===== READING PASSAGE =====

Authorisations and certifications – Språkbolaget can clarify

We are often asked if we or our translators are authorised or certified. This question may be asked because a customer contact abroad has requested it, or because a client is simply looking for some kind of stamp of quality. Språkbolaget can offer authorised translation, but the question is whether it is actually necessary.
No international standard exists for what a certified or authorised translator is, or for what is required to call oneself certified/authorised. Different countries have different systems for this process, or no form of  authorisation at all.

Authorisation by the Legal, Financial and Administrative Services Agency
In Sweden, authorisation is provided through the Legal, Financial and Administrative Services Agency. Translators authorised through the Legal, Financial and Administrative Services Agency have passed a test comprising a general, legal, and financial text. Authorisation entitles translators to use a special authorisation stamp on a document to certify that the translation corresponds with the original. Thus it is the individual translator who is authorised; we cannot be authorised as an agency.

When is authorisation necessary?
Some Swedish government agencies, such as the Swedish Tax Agency, courts, and other institutions and organisations require this stamp in order for foreign documents to be legally binding. This may involve transcripts, certificates such as birth certificates and marriage licenses, register extracts etc. It is important to understand that authorisation from the Legal, Financial and Administrative Services Agency is not a stamp of quality in general. For example, there is no Swedish authorisation for medical texts. The Legal, Financial and Administrative Services Agency also only authorises translators who translate to or from Swedish. If you want to translate a document from French to English, there is no applicable Swedish authorisation.

=====

ABOUT THIS EXERCISE:
Repeat the text about translator authorisation between "We are often" and "is actually necessary.", inclusive. Rely only on the text about translator authorisation here, not on the data.

===== INFORMATION PROVIDED =====

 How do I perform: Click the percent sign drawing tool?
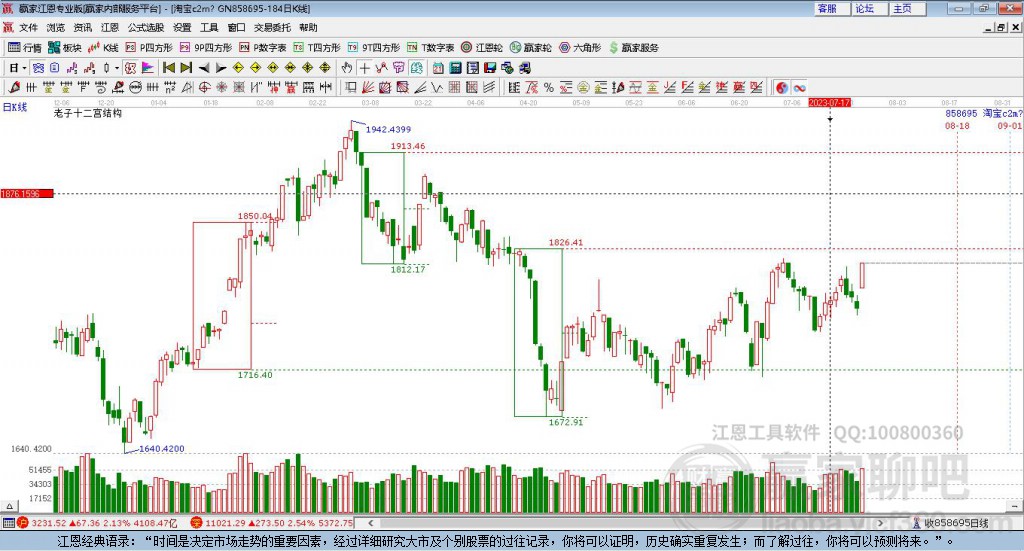tap(549, 87)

=====

ANSWER:
We are often asked if we or our translators are authorised or certified. This question may be asked because a customer contact abroad has requested it, or because a client is simply looking for some kind of stamp of quality. Språkbolaget can offer authorised translation, but the question is whether it is actually necessary.